Available records Block Start
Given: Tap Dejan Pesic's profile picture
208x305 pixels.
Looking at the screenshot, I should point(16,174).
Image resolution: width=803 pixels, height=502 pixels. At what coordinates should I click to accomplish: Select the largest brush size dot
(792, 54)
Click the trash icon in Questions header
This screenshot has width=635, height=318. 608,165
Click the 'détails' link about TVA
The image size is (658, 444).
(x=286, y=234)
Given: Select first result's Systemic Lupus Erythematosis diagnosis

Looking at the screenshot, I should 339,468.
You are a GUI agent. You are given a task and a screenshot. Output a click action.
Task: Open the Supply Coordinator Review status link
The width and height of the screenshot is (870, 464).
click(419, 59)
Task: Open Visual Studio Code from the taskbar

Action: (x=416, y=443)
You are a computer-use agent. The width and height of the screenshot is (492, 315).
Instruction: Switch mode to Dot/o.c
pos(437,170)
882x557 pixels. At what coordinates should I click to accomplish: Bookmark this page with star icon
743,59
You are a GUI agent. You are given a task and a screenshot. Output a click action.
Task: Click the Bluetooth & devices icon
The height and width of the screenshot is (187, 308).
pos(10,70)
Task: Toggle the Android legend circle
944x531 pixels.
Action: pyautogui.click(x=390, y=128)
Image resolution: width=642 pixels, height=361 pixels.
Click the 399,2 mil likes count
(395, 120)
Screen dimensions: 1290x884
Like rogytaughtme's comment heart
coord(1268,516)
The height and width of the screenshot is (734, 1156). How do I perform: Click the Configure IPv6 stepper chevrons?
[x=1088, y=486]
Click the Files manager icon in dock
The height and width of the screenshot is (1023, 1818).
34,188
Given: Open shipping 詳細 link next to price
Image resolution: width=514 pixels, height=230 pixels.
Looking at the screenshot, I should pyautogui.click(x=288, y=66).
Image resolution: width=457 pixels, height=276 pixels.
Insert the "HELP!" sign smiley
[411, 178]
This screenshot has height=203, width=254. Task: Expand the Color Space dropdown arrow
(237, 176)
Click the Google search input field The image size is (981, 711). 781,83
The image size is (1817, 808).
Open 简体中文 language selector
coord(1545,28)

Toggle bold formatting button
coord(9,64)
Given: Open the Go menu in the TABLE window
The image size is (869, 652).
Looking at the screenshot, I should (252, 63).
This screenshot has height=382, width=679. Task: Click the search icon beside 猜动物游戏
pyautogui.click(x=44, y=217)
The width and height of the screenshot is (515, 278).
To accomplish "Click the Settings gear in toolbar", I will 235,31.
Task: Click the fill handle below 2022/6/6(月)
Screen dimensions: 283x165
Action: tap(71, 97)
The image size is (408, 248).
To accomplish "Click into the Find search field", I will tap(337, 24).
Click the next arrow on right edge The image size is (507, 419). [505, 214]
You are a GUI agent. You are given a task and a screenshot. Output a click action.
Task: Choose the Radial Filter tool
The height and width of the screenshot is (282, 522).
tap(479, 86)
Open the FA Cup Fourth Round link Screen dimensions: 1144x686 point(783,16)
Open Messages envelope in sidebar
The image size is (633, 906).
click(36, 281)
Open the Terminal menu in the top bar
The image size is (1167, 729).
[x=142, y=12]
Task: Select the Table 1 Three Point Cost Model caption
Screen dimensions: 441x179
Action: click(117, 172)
Available records Block End
Task goal =>
Within the material above, transcribe exactly the lines that run from the line holding "The image size is (1817, 808)." through the line holding "The image size is (408, 248).".

Exercise output =>
The image size is (1817, 808).
Open 简体中文 language selector
coord(1545,28)

Toggle bold formatting button
coord(9,64)
Given: Open the Go menu in the TABLE window
The image size is (869, 652).
Looking at the screenshot, I should (252, 63).
This screenshot has height=382, width=679. Task: Click the search icon beside 猜动物游戏
pyautogui.click(x=44, y=217)
The width and height of the screenshot is (515, 278).
To accomplish "Click the Settings gear in toolbar", I will 235,31.
Task: Click the fill handle below 2022/6/6(月)
Screen dimensions: 283x165
Action: tap(71, 97)
The image size is (408, 248).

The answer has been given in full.